Adaptive sampling methods, such as reinforcement learning (RL) and bandit algorithms, are increasingly used for the real-time personalization of interventions in digital applications like mobile health and education. As a result, there is a need to be able to use the resulting adaptively collected user data to address a variety of inferential questions, including questions about time-varying causal effects. However, current methods for statistical inference on such data (a) make strong assumptions regarding the environment dynamics, e.g., assume the longitudinal data follows a Markovian process, or (b) require data to be collected with one adaptive sampling algorithm per user, which excludes algorithms that learn to select actions using data collected from multiple users. These are major obstacles preventing the use of adaptive sampling algorithms more widely in practice. In this work, we proved statistical inference for the common Z-estimator based on adaptively sampled data.
The inference is valid even when observations are non-stationary and highly dependent over time, and (b) allows the online adaptive sampling algorithm to learn using the data of all users. Furthermore, our inference method is robust to the misspecification of the reward models used by the adaptive sampling algorithm. This work is motivated by our work in designing the Oralytics oral health clinical trial in which an RL adaptive sampling algorithm will be used to select treatments, yet valid statistical inference is essential for conducting primary data analyses after the trial is over.
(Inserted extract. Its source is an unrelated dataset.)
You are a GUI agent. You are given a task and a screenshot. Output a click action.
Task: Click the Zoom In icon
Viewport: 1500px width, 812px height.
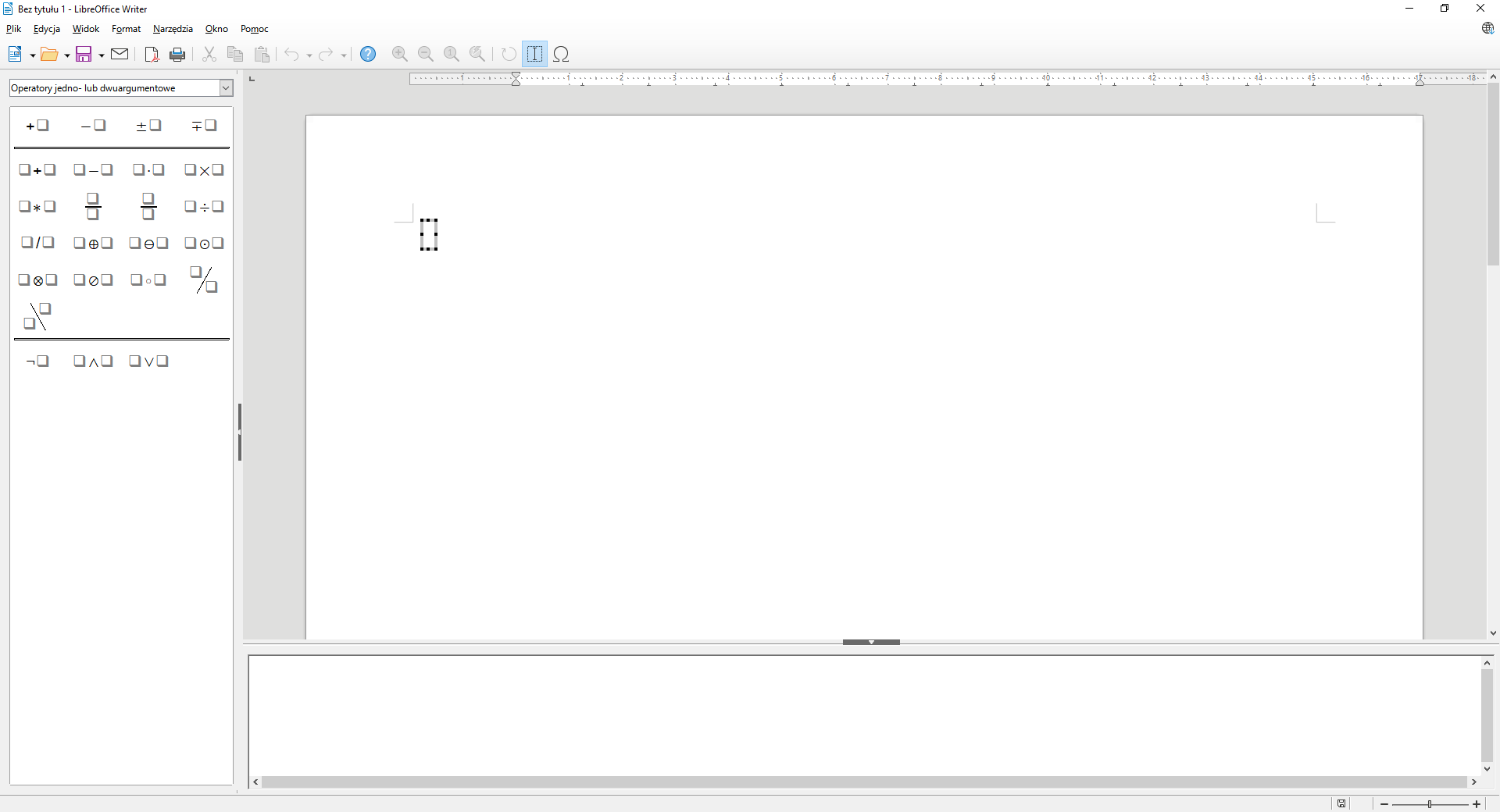pos(399,54)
Susan Murphy is Mallinckrodt Professor of Statistics and of Computer Science and Radcliffe Alumnae Professor at the Radcliffe Institute, Harvard University. Her research focuses on improving sequential, individualized, decision-making in health, in particular, clinical trial design and data analysis to inform the development of just-in-time adaptive interventions in digital health. She developed the micro-randomized trial for use in constructing digital health interventions; this trial design is in use across a broad range of health-related areas. Her lab works on online learning algorithms for developing personalized digital health interventions. She is a 2013 MacArthur Fellow, a member of the National Academy of Sciences and the National Academy of Medicine, both of the US National Academies.